On one day in April during a patrol of the local area, authorities seized a van loaded with 5,000 kilograms of illegal copper, worth as much as 40,000 euros ($48,000). That’s just a small cog in the local illegal metal recycling industry and highlights the staggering revenue it can bring to the wealthy homeowners.

But on top of the considerable social ills, according to the environment chief, the fires can significantly hike pollution in Bucharest, potentially by as much as 20-30%, at times pushing air quality to dangerous levels.

“The smoke particulates are taken by the wind 10 miles, it’s like rain over Bucharest and it’s destroying the quality of the air in the capital. It’s one hundred times more dangerous than wood-fire particles — there are a lot of toxic components,” Berceanu said.

During a late afternoon patrol of Sintesti, AP journalists joined Berceanu and four police officers as they homed in on an acrid cloud of smoke rising above the hotchpotch dwellings. A raucous scene broke out until a hunched-over elderly lady could be persuaded to douse the fire with water — exposing the valuable metal remnants.

“If the local authorities are not applying the law, of course people — whatever their ethnic origin — are encouraged to continue doing what they are doing,” said Gelu Duminica, a sociologist and executive director of the Impreuna Agency, a Roma-focused non-governmental organization.
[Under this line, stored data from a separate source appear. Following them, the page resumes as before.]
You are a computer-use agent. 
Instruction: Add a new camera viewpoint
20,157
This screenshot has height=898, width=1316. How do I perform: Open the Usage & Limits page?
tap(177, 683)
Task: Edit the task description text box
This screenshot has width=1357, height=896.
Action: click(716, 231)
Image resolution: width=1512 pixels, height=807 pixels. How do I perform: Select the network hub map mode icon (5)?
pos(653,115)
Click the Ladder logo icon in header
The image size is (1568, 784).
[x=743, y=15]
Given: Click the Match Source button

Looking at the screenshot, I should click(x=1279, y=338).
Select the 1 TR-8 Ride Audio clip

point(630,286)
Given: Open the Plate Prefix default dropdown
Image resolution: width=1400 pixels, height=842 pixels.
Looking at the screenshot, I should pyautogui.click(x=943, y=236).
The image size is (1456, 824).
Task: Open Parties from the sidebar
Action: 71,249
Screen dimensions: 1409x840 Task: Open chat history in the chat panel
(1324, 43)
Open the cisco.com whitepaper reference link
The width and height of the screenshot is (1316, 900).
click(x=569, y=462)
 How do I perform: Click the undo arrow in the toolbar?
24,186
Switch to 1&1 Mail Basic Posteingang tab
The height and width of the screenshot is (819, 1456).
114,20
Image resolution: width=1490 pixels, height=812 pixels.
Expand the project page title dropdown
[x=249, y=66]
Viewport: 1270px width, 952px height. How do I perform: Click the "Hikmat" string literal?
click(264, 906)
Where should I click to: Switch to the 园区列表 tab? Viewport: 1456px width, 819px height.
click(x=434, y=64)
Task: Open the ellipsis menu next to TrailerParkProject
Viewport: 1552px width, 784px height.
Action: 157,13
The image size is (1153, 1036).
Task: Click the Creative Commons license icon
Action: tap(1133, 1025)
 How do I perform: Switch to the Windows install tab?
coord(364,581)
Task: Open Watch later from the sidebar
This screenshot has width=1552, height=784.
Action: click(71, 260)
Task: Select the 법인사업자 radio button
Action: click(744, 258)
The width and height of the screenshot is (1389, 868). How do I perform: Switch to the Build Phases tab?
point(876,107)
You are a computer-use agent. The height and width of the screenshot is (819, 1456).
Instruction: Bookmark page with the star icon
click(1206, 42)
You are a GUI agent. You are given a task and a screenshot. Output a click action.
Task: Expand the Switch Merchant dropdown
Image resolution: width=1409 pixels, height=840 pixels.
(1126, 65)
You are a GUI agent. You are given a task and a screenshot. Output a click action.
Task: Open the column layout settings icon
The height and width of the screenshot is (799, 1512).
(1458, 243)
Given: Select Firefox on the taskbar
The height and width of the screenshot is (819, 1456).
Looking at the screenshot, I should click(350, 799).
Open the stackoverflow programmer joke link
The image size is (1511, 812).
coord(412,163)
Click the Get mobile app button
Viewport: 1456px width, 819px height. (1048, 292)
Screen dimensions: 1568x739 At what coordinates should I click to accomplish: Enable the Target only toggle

Focusing on pollution from the Roma community, Duminica says, instead of on big industry or the more than 1 million cars in the densely populated capital of 2 million, is “scapegoating” and part of a political “branding campaign.”

“Everywhere in the world, the poorest are exploiting the marginal resources in order to survive. We have a chain of causes: low education, low infrastructure, low development … a lot of things are low,” Duminica said

“The rich Roma are controlling the poor Roma, but the rich Roma are controlled by others. If you look at who is leading and who is controlling things, it’s more than likely you’ll have huge surprises. Let’s not treat it as an ethnic issue,” he said.

In the future, the environment chief hopes surveillance drones with pollution sensors and infrared cameras can help paint a clearer picture of how the networks operate.

“We’re working against organized crime and it’s very hard,” he said. “If we solve this problem here, very close to Bucharest, we can solve any kind of problem similar to this all around the country.”

For local resident Floria, who refused to give a surname but said she was 40-something, a lack of official documents, education, and options leave her and her community with no alternatives.

“We don’t want to do this. Why don’t they give us jobs like (communist dictator Nicolae) Ceausescu used to, they would come with buses, with cars, and take us to town to work,” she told The Associated Press. “Gypsies are seen as the worst people no matter where we go or what we do.”

Mihai Bratu blames local authorities for the plight of his community, for the lack of roads, the lack of action.

“The mayor doesn’t help us!” he exclaims, as a small boy shifts building materials from Bratu’s horse cart to the muddy yard next door.

“What do we have? What can we have? Some little house? — whatever God granted us.”